Every year, I publish a variation on the same post about Santa, because every year, Santa plays an important part in our experience of Christmas. Emilia is now eleven, but she still believes. She made the list, she wrote the letter (“I’m just asking for a couple of things this year, Santa, because it’s a bad year for so many other children”), she’ll bake the cookies and leave carrots out for the reindeer.
I encourage this, because I still believe in Santa, as I explain below. I believe in the spirit of generosity and compassion and kindness; I believe that the real gifts dispersed by Santa are opportunities for us to embody and practice that spirit. I believe that Santa is the call, to all of us, to live in the posture of grace. I believe that this year, we need this more than ever. I need this more than ever.
So, this year, as last year, as next year, I explain why I am a passionate defender of Santa, and always will be.
Tomorrow it will be Christmas Eve. And on Christmas Eve, my daughter will put out cookies and milk and a handwritten note for the red-suited gentleman who will visit our home and leave presents under our Christmas tree. She will also leave carrots for the reindeer who pull his sleigh, because, as she likes to remind us, there are no reindeer gas stations in Los Angeles.
Emilia is 11 years old.
I wondered, as we approached the holidays, whether this will be the year that she calls our bluff on Santa. But if the volume of her drafts of letters to Santa is anything to go by (we’re up to about six), this is not that year. Next year’s probably not going to be that year, either. I don’t see Emilia letting go of Santa until high school at the earliest. Maybe college. Maybe not even then. Because she loves Santa. A lot. Santa, for Emilia, is the very embodiment of generosity and happiness and joy and she can’t get enough of him. And all of this is fine by me.

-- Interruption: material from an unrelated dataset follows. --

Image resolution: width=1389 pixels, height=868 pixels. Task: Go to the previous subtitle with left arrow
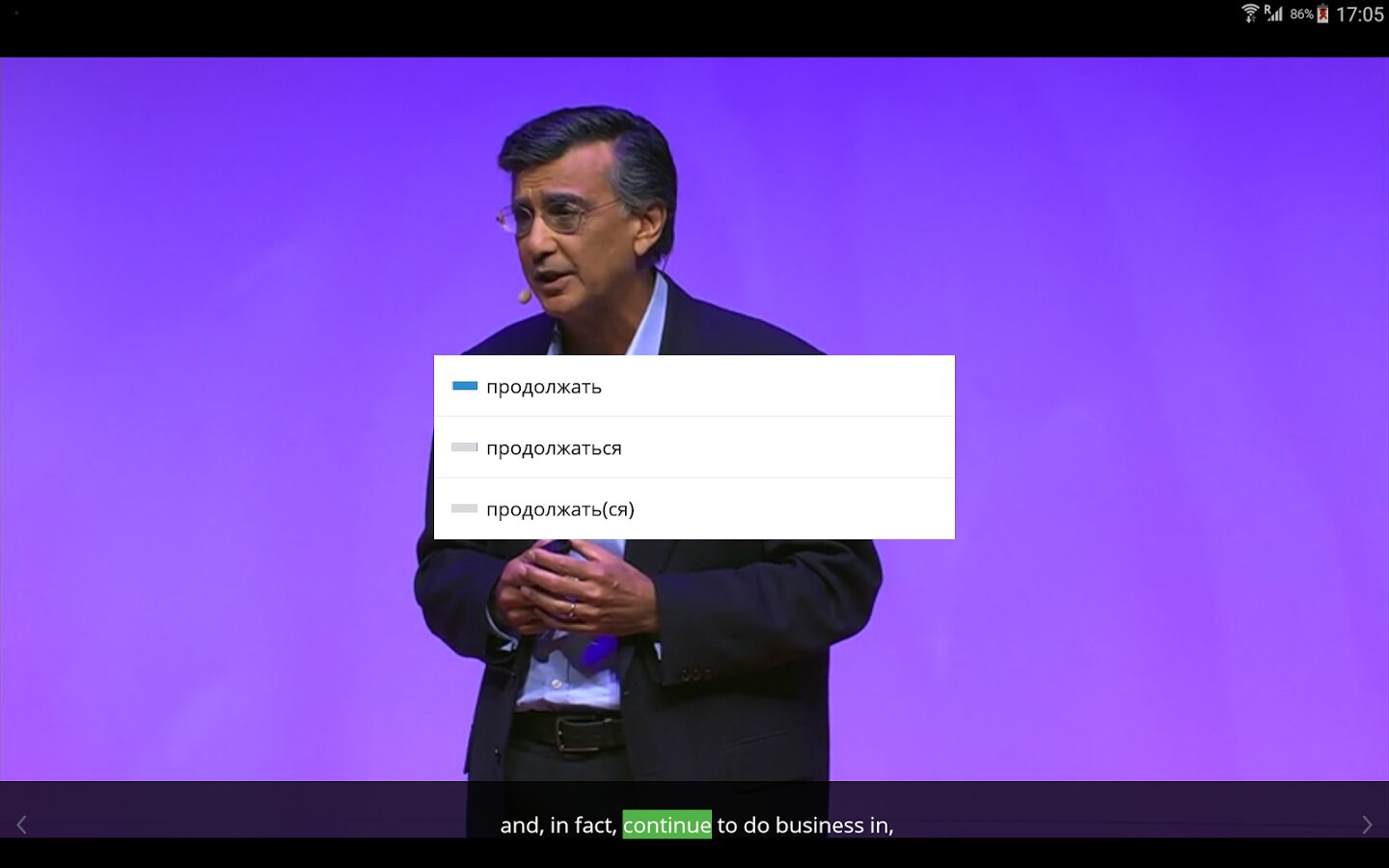pyautogui.click(x=21, y=825)
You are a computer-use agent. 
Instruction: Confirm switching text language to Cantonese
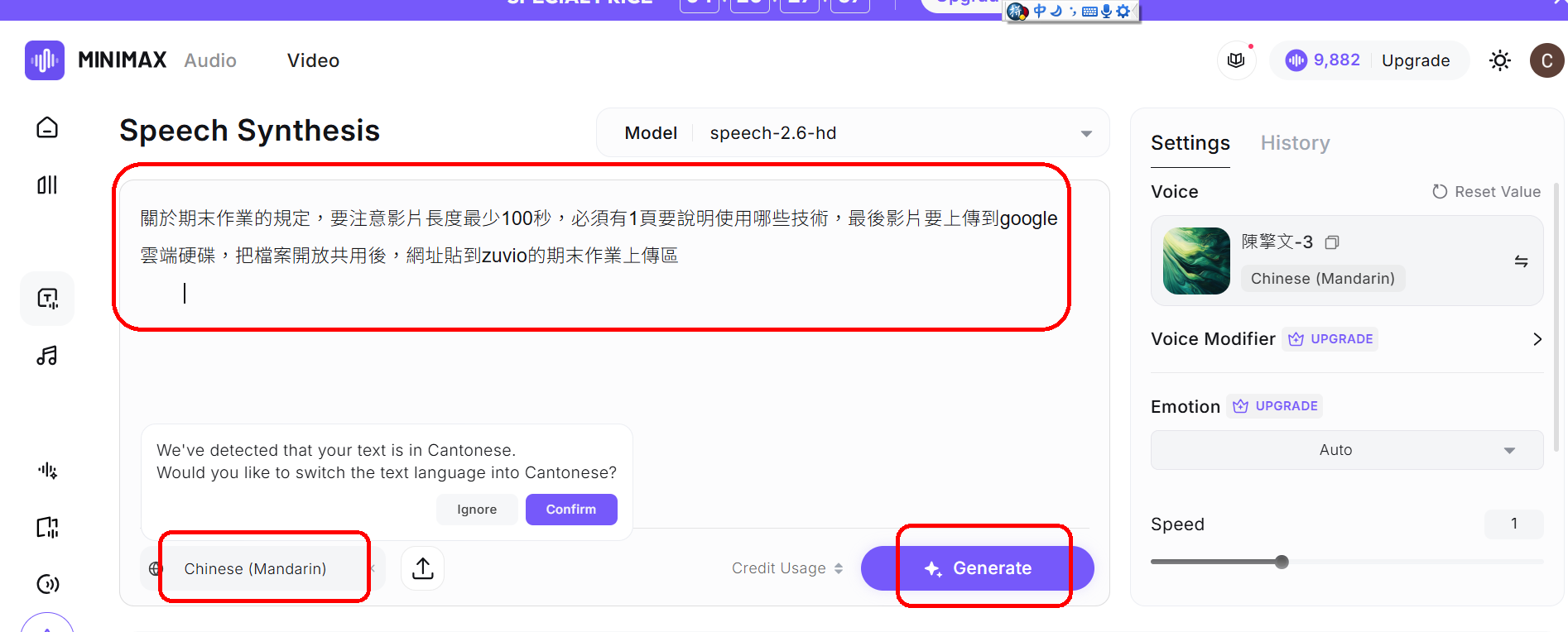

I know that not every parent feels this way. This is the time of year when op-eds about telling the “truth” about Santa abound. This is the time of year when adults publicly parse their discomfort with the Santa story and take their stands against children being misled by that story. I just can’t do it, they say. I just can’t shake the feeling that my children need to be able to trust that all their parents ever told them was the truth.
This, because the story of Santa is, of course, not true.
There’s no large man in a red suit running an elf sweatshop at the North Pole. He doesn’t see kids when they’re sleeping, and he doesn’t know when they’re awake. There’s no round-the-world overnight gift-delivery system outside of Amazon.
Reindeer, we can all agree, don’t really know how to fly.
But does that mean that Santa stories are lies? I say no.
A very long time ago, long before there was a Christmas or a Santa or anything of the sort, Plato argued that there is a very important difference between what he called “lies of the soul” and “lies in speech.” A lie of the soul, he said, is a lie that misguides the soul, that misdirects the soul away from truth. It’s a lie that causes the soul to become confused. A verbal lie, on the other hand, might be as simple as a little white lie, told to avoid hurt, or it might be something more noble. A noble lie communicates truth indirectly. It says something that points in the direction of the truth, that orients us toward what we might call “the right idea.”
Stories are often “noble lies.” They’re not true in the factual sense, but, when they’re good, they tell the truth better than any recitation of facts. This is the basis of origin stories; this is the basis of folklore and myth. This is why Aesop told fables. This is why we all love Star Wars — not because we believe that there are, actually, battles taking place in a galaxy far, far away, but because the underlying story tells us something true-ish about good and evil and love and family (and real light sabers, which are probably in development at MIT or CalTech).
So it is for the story of Santa. It teaches something about generosity and compassion and goodness and the idea that all children deserve love. It teaches that the best way to celebrate Christmas is to give gifts without the expectation of reciprocation; it teaches that we should give because giving is its own reward. It teaches that the most meaningful kind of giving is the kind that quietly drops a little happiness into the figurative stockings of others and then slips away, red-cheeked and joyful for having shared such happiness.
I have never tried to convince my daughter that the Santa in the mall is the real Santa. I will never insist to her that there is, in fact, a real man in a red suit living at North Pole with a posse of elves. I will never try to make her believe. I will, however, tell her stories about Santa (of all varieties), and I will tell these in my most assured voice, with my most sparkling eye, with my most animated gestures. And if she asks me whether Santa is real … well, I suppose that I’ll be honest with her. I’ll say that real can mean many things; I’ll say that sometimes it’s enough to believe in something with all your heart to make that thing real in many of the ways that count. I’ll say that while there is no current evidence of a toy workshop at the precise location of the North Pole, that doesn’t mean that the spirit of Santa isn’t, in its own way, real.
Because it is real. It is. I believe that.
Then I will put out the cookies and the carrots and tell her that it’s important to believe in things we cannot see, like love and generosity and gratitude and Santa, who is really about all those things, and more.
And I’ll do it again next year, and the year after that, and for – I hope – many, many years to come.